Processes lock with celery, graphlab, and xml on Ubuntu 12.04

User 1132 | 12/29/2014, 8:56:42 PM

I'm having some trouble debugging a locking issue on ubuntu 12.04 with python 2.7.9. The issue has to do with using the xml library in a celery task. This call is being made in a library that uses graphlab, but the lock occurs without directly using graphlab-create.

Start a celery worker in our django project with only one child process,

<pre class="CodeBlock"><code> ./manage.py celery worker -c1 </code></pre> In this project we have a task that looks like the following,

<pre class="CodeBlock"><code> @sharedtask def testet(): import xml.etree.ElementTree as ET print('test_et') fpath = '{{path-to-valid-xml-on-disk}}' t = ET.parse(fpath) print('--- t', t) </code></pre> When this task is directly imported it runs fine, however when run as an async task it will lock trying to parse the xml. So far I've traced it to graphlab using gdb

Find the celery worker pid (".pool.processes")
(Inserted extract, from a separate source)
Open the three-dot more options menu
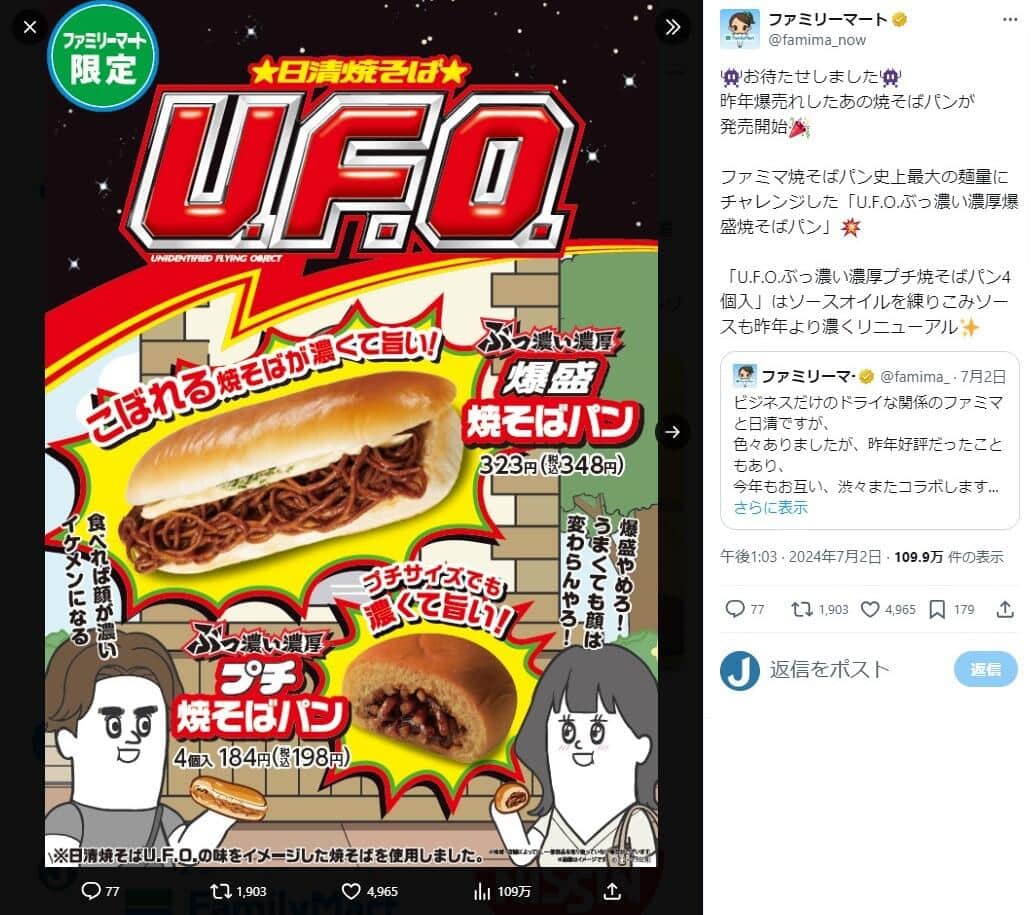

<pre class="CodeBlock"><code> ./manage.py celery inspect stats </code></pre> Next attach to this process with gdb, then make a call to the test_et task,

<pre class="CodeBlock"><code> ./manage.py celery call app-name.tasks.test_et </code></pre>

<pre class="CodeBlock"><code> sudo gdb (gdb) attach {{pid}} (gdb) c continuing.

^c
program received signal sigint, interrupt.
0x00007f7ccdec90fe in pthread_cond_timedwait@@glibc_2.3.2 () from /lib/x86_64-linux-gnu/libpthread.so.0
(gdb) info threads
  id   target id         frame
* 1    thread 0x7f7cce2e8700 (lwp 6306) "python" 0x00007f7ccdec90fe in pthread_cond_timedwait@@glibc_2.3.2 () from /lib/x86_64-linux-gnu/libpthread.so.0
(gdb) step
single stepping until exit from function pthread_cond_timedwait@@glibc_2.3.2,
which has no line number information.
0x00007f7cb68e024f in boost::future_status boost::detail::basic_future<libfault::message_reply*>::wait_for<long, boost::ratio<1l, 1l> >(boost::chrono::duration<long, boost::ratio<1l, 1l> > const&) const ()
   from /opt/{{app}}/.venv/local/lib/python2.7/site-packages/graphlab/cython/libbase_dep.so
(gdb) step
single stepping until exit from function _znk5boost6detail12basic_futureipn8libfault13message_replyee8wait_forilns_5ratioill1ell1eeeeens_13future_statuserkns_6chrono8durationit_t0_ee,
which has no line number information.
0x00007f7cb68dbbee in cppipc::comm_client::internal_call(cppipc::call_message&, cppipc::reply_message&, bool) () from /opt/{{app}}/.venv/local/lib/python2.7/site-packages/graphlab/cython/libbase_dep.so</code></pre>

Notice the calls to graphlab/cython/libbase_dep.so. After seeing this I tried testing this with different versions of graphlab-create. 0.91 works and the task will run fine in the celery worker, but anything >= 1.0 doesn't.

I'm not sure what the issue is here or how to go about further debugging. It's likely some version incompatibility issue with the libraries on 12.04, since this works on OSX. I haven't tested this on any other ubuntu releases. If anyone has any ideas on what I can look at next, or what might help resolve this issue it would be greatly appreciated. Thanks.

Comments

User 940 | 12/29/2014, 11:14:07 PM

Hi Paul,

Thank you for bringing this to our attention! From a distance, it's hard to identify the culprit. One key suspect is interference between the xml parser and GraphLab. If you define a simpler task (without any xml parsing), does the problem persist?

In any case, it would be helpful to be able to reproduce it on our side. Could you send us a short code that reproduces the problem?

Cheers! -Piotr


User 1132 | 12/30/2014, 9:53:04 PM

Simpler tasks complete just fine. I've tried to put together a sample project that recreates the issue but haven't been successful in that. It must be something subtle in our application. With some additional testing I'm finding that it works on ubuntu 14.04. If I find a way to recreate this in the sample project, I'll let you know.